Sri Lanka has run out of cash. It can no longer pay for imports of food, medicines and fuel. Months of protest have boiled over as demonstrators seized the presidential palace and torched the prime minister’s home. A national emergency has been announced.

The descent into political chaos has been mirrored in the public finances. Hubristic tax cuts and other hapless decisions hollowed out government revenues just as the pandemic struck. The government has run an average annual budget deficit of more than 10 per cent of GDP since 2019.

Debts have mounted. Sri Lanka owes more than $50bn to multilateral agencies, foreign governments and commercial creditors. In May, it stopped making repayments, becoming the first Asian sovereign borrower to default since 1999. It now faces what is likely to be the most complex sovereign debt restructuring in recent memory. The process will be watched closely by other emerging economies that have gorged on debt during the pandemic. The IMF says 38 developing countries are in debt distress or at high risk of it. Observers have raised concerns about Pakistan, Ghana and others. 

Sri Lanka owes much of its debt to geopolitical rivals. At least $5bn — twice that amount by some estimates — is owed to China, including emergency finance extended during the pandemic. New Delhi claims to have extended $3.8bn. Japan is owed at least $3.5bn, according to the IMF, with another $1bn owed to other rich countries.

Just getting those lenders to agree would be progress. There may be cause for optimism in that, last month, China joined France as co-chair of the official creditor committee for Zambia, Africa’s first Covid-era sovereign defaulter. But it took China six months to agree and there is no guarantee that its acceptance of a collegiate approach in this instance will be extended to Sri Lanka or any other of its many sovereign debtors now risking default.

This is of enormous significance. China is the world’s biggest bilateral lender. For the 74 countries classed as low-income by the World Bank, it is bigger than all other bilateral lenders combined. But its lending is opaque, and it has traditionally taken an ad hoc approach to debt workouts, dealing with debtors behind closed doors. While often willing to give borrowers more time, it has been reluctant to accept any reduction of what they owe.
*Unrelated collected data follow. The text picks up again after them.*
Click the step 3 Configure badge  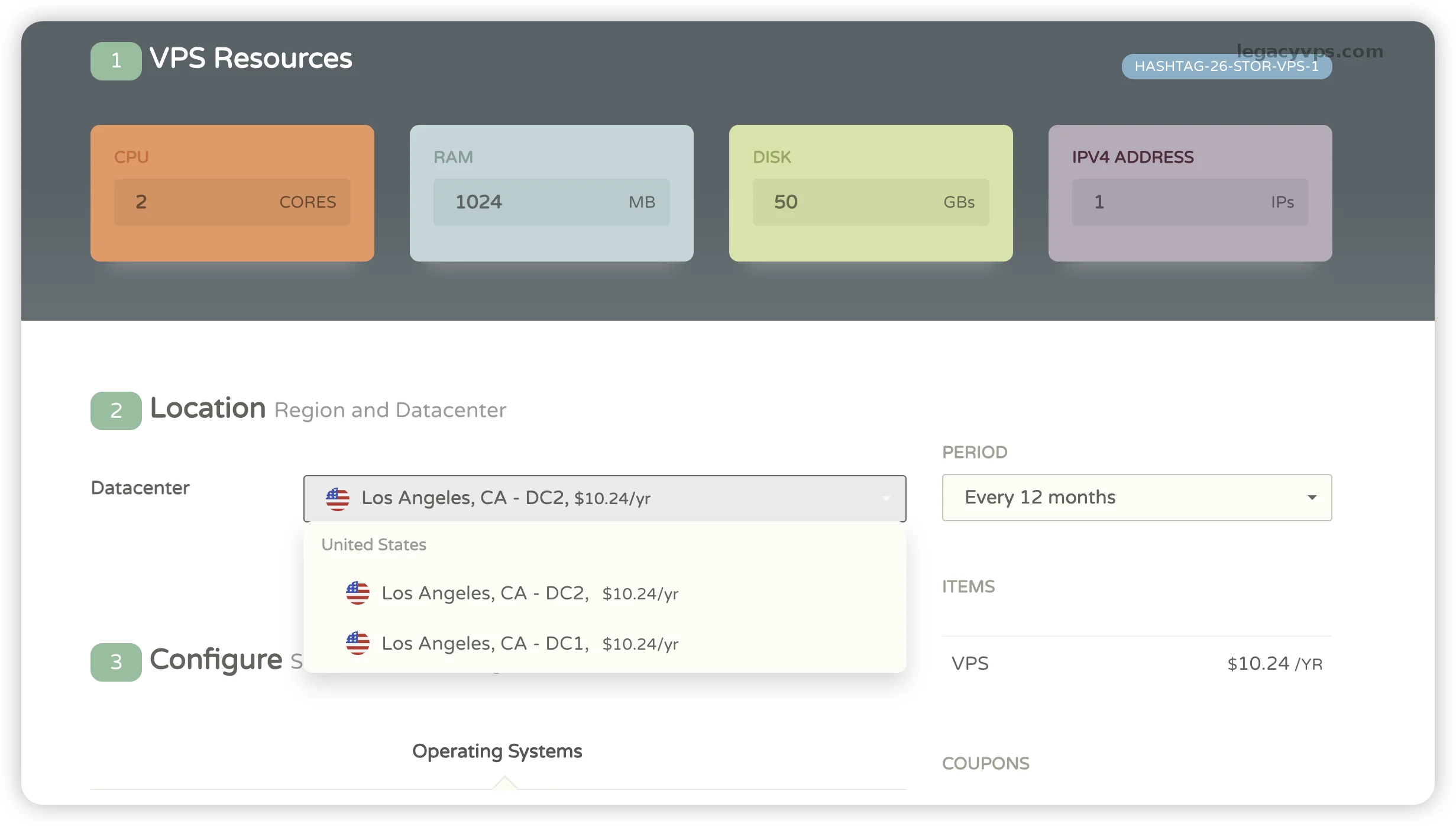116,662
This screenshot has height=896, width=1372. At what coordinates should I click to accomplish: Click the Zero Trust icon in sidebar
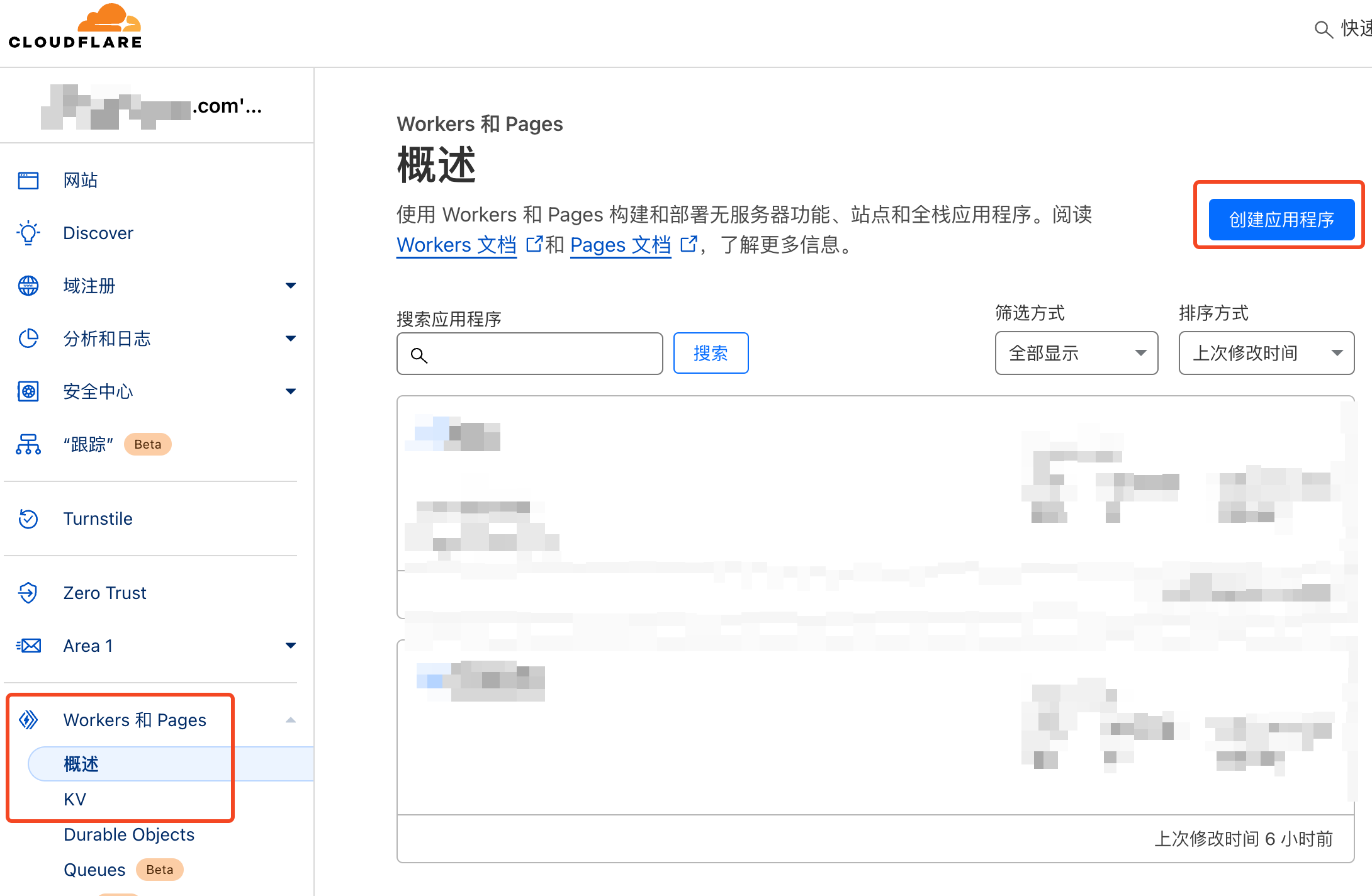click(x=28, y=592)
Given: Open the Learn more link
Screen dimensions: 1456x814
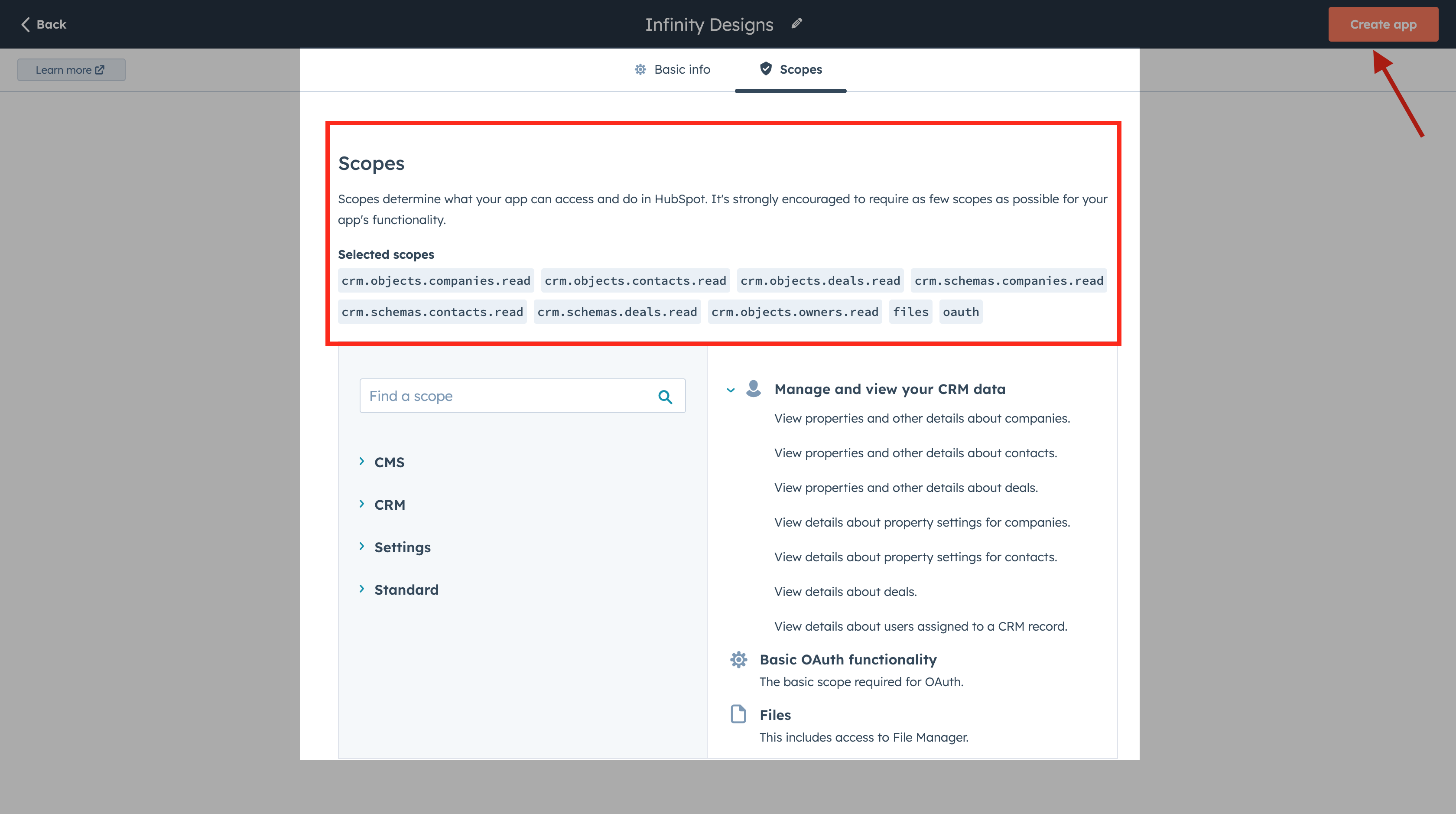Looking at the screenshot, I should (x=71, y=70).
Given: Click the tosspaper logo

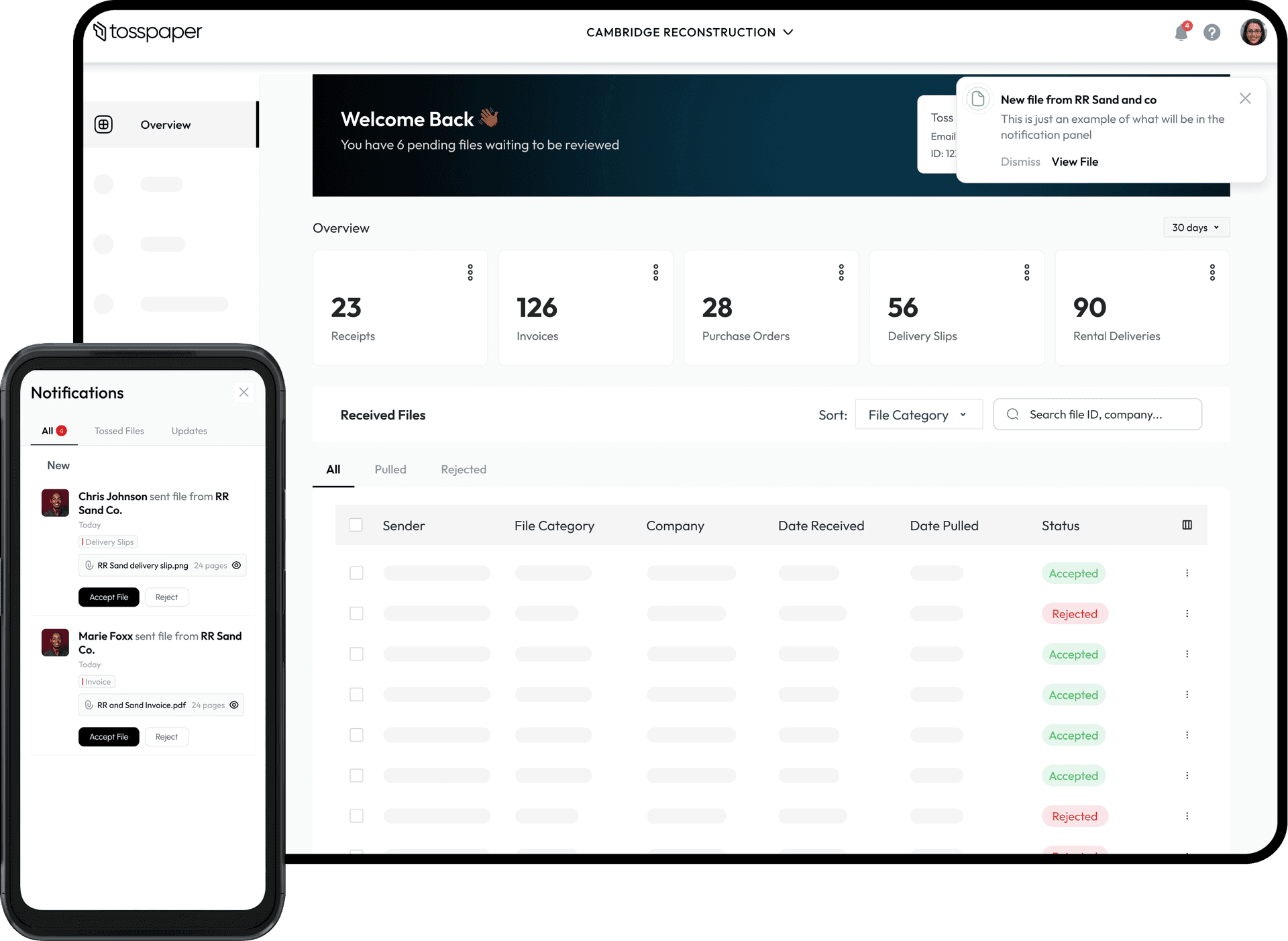Looking at the screenshot, I should 147,32.
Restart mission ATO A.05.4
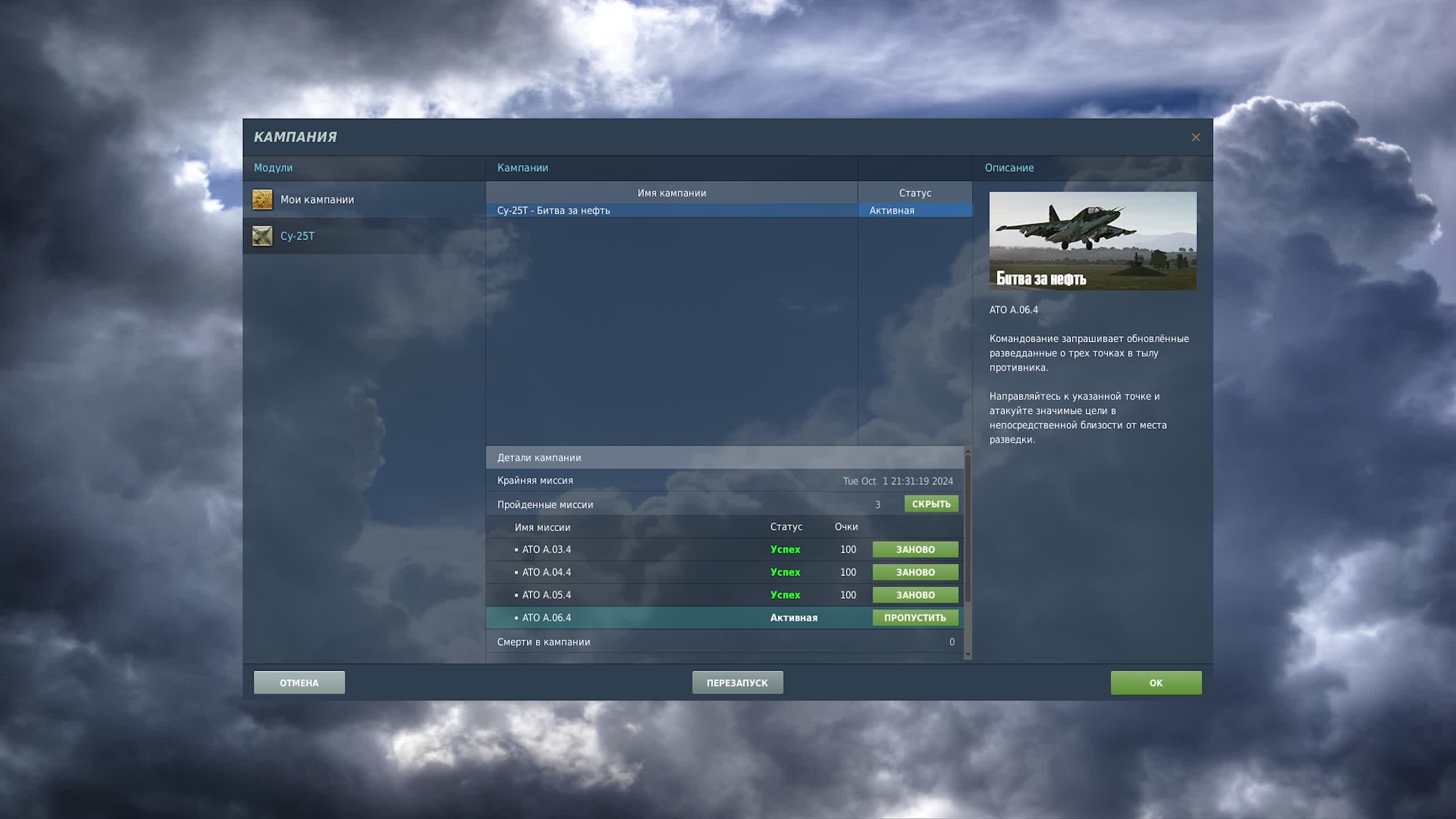 point(915,594)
The IMF says Sri Lanka’s debts are unsustainable. IMF support will be conditional on creditors first agreeing to provide assurances to restore them to sustainability. Reconciling the competing interests of China and India will be daunting enough. Securing other creditors’ agreement, including that of Sri Lanka’s commercial lenders, often with differing motivations, will be a further giant leap. It will take months, at least.

Initiatives for debt relief introduced in the pandemic by the G20 group of large economies were designed to address unsustainable debts before they turned into crises. Zambia and now Sri Lanka are the latest proof that those initiatives have fallen short.

The IMF, the World Bank and others have urged national governments to join in finding a better solution. Yet the chances of such global co-operation seem more distant today than at the start of the pandemic. The people of Sri Lanka, and of other likely defaulters, will bear the cost.